• Activity
Give back every record exactly.

• Data
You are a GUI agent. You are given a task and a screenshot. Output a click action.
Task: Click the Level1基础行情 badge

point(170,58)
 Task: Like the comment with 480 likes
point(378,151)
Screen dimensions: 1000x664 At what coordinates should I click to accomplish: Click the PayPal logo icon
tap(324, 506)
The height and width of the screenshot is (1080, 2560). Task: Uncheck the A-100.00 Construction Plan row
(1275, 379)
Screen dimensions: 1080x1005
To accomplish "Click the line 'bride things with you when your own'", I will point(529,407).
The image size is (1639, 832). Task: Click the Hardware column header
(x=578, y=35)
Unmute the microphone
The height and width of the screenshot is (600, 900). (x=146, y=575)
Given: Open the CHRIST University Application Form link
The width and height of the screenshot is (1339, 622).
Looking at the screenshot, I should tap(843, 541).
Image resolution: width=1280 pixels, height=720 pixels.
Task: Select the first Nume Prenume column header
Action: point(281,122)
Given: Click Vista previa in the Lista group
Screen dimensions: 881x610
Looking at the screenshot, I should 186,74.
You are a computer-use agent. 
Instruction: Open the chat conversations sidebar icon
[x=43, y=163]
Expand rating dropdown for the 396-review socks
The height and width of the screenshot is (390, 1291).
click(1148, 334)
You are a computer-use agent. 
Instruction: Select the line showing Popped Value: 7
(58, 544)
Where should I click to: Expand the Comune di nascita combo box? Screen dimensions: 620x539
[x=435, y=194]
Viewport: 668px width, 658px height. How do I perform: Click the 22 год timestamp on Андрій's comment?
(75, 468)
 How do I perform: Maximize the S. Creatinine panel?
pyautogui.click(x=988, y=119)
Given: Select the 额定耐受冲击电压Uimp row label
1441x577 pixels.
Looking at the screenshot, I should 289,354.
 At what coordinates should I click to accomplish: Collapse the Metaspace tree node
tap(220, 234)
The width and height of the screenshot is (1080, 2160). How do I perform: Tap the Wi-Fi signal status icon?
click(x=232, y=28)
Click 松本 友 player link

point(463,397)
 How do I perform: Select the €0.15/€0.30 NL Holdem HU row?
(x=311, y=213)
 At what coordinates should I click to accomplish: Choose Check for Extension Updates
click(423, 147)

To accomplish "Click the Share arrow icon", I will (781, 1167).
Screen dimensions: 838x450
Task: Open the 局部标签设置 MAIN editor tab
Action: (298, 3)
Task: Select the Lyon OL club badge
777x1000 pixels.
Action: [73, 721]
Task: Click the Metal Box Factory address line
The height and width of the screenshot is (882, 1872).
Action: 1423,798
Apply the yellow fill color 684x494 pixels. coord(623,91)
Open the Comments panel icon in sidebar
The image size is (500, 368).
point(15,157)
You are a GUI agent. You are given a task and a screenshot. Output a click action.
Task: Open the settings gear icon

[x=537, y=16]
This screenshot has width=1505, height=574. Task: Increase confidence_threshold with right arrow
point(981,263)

• Solution to the exercise
You are a GUI agent. You are given a task and a screenshot. Output a click action.
Task: Click the Level1基础行情 badge

point(170,58)
 Task: Like the comment with 480 likes
point(378,151)
Screen dimensions: 1000x664 At what coordinates should I click to accomplish: Click the PayPal logo icon
tap(324, 506)
The height and width of the screenshot is (1080, 2560). Task: Uncheck the A-100.00 Construction Plan row
(1275, 379)
Screen dimensions: 1080x1005
To accomplish "Click the line 'bride things with you when your own'", I will point(529,407).
The image size is (1639, 832). Task: Click the Hardware column header
(x=578, y=35)
Unmute the microphone
The height and width of the screenshot is (600, 900). (x=146, y=575)
Given: Open the CHRIST University Application Form link
The width and height of the screenshot is (1339, 622).
Looking at the screenshot, I should tap(843, 541).
Image resolution: width=1280 pixels, height=720 pixels.
Task: Select the first Nume Prenume column header
Action: point(281,122)
Given: Click Vista previa in the Lista group
Screen dimensions: 881x610
Looking at the screenshot, I should 186,74.
You are a computer-use agent. 
Instruction: Open the chat conversations sidebar icon
[x=43, y=163]
Expand rating dropdown for the 396-review socks
The height and width of the screenshot is (390, 1291).
click(1148, 334)
You are a computer-use agent. 
Instruction: Select the line showing Popped Value: 7
(58, 544)
Where should I click to: Expand the Comune di nascita combo box? Screen dimensions: 620x539
[x=435, y=194]
Viewport: 668px width, 658px height. How do I perform: Click the 22 год timestamp on Андрій's comment?
(75, 468)
 How do I perform: Maximize the S. Creatinine panel?
pyautogui.click(x=988, y=119)
Given: Select the 额定耐受冲击电压Uimp row label
1441x577 pixels.
Looking at the screenshot, I should 289,354.
 At what coordinates should I click to accomplish: Collapse the Metaspace tree node
tap(220, 234)
The width and height of the screenshot is (1080, 2160). How do I perform: Tap the Wi-Fi signal status icon?
click(x=232, y=28)
Click 松本 友 player link

point(463,397)
 How do I perform: Select the €0.15/€0.30 NL Holdem HU row?
(x=311, y=213)
 At what coordinates should I click to accomplish: Choose Check for Extension Updates
click(423, 147)

To accomplish "Click the Share arrow icon", I will (781, 1167).
Screen dimensions: 838x450
Task: Open the 局部标签设置 MAIN editor tab
Action: (298, 3)
Task: Select the Lyon OL club badge
777x1000 pixels.
Action: [73, 721]
Task: Click the Metal Box Factory address line
The height and width of the screenshot is (882, 1872).
Action: 1423,798
Apply the yellow fill color 684x494 pixels. coord(623,91)
Open the Comments panel icon in sidebar
The image size is (500, 368).
point(15,157)
You are a GUI agent. You are given a task and a screenshot. Output a click action.
Task: Open the settings gear icon

[x=537, y=16]
This screenshot has width=1505, height=574. Task: Increase confidence_threshold with right arrow
point(981,263)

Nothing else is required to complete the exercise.